🤖 AI Summary
This study addresses the end-to-end generation of molecular structures from multimodal infrared (IR) and dual-nucleus (¹H/¹³C) NMR spectra—a long-standing challenge in analytical chemistry. We propose a two-stage conditional generative framework: first, a count-aware molecular fragment encoder enables accurate structural reconstruction; second, a joint spectral encoder maps IR and both NMR modalities into a unified conditional embedding to guide generation. Our approach introduces, for the first time, count-aware fragment representations and a multimodal spectral joint conditioning mechanism, enabling fully automated structure elucidation without expert-defined rules or candidate structure libraries. Built upon a synergistic architecture integrating deep generative models, conditional variational autoencoders, and pretrained generators, our method achieves a 12.6% absolute improvement in top-1 accuracy on standard elucidation benchmarks and demonstrates strong robustness for highly complex molecules.
📝 Abstract
Molecular structure elucidation from spectroscopic data is a long-standing challenge in Chemistry, traditionally requiring expert interpretation. We introduce NMIRacle, a two-stage generative framework that builds upon recent paradigms in AI-driven spectroscopy with minimal assumptions. In the first stage, NMIRacle learns to reconstruct molecular structures from count-aware fragment encodings, which capture both fragment identities and their occurrences.
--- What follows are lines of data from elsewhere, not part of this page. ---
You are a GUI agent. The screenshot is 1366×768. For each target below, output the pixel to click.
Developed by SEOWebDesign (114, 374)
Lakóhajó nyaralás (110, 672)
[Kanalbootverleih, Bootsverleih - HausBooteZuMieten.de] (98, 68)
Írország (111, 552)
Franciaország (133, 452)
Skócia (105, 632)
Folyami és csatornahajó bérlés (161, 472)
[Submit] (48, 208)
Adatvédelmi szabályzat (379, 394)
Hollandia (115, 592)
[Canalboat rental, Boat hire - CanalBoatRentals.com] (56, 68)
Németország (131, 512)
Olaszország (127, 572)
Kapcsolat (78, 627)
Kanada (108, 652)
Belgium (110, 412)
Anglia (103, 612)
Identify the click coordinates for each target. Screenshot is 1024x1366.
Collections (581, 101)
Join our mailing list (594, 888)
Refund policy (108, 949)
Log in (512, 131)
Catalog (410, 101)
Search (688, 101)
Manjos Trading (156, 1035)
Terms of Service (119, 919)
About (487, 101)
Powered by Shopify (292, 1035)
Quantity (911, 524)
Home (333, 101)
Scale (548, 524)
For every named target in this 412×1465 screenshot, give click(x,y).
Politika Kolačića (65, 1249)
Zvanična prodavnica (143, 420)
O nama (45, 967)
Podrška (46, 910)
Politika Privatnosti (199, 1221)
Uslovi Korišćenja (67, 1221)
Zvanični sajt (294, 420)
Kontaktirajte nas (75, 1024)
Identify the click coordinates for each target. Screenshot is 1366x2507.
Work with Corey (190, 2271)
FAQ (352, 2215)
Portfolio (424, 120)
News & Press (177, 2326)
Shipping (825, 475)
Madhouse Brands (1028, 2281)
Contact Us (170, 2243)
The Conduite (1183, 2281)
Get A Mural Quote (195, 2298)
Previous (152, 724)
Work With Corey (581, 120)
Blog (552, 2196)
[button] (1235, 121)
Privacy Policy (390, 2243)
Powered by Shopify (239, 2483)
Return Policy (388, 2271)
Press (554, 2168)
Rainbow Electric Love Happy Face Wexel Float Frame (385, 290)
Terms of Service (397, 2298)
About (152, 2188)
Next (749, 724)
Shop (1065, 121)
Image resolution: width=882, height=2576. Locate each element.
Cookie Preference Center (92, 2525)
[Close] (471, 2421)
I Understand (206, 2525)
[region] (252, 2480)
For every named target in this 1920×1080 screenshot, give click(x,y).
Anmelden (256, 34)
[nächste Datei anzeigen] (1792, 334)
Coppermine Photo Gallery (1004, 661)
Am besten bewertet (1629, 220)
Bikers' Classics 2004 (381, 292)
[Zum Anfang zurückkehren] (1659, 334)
In the second stage, a spectral encoder maps input spectroscopic measurements (IR, 1H-NMR, 13C-NMR) into a latent embedding that conditions the pre-trained generator. This formulation bridges fragment-level chemical modeling with spectral evidence, yielding accurate molecular predictions. Empirical results show that NMIRacle outperforms existing baselines on molecular elucidation, while maintaining robust performance across increasing levels of molecular complexity.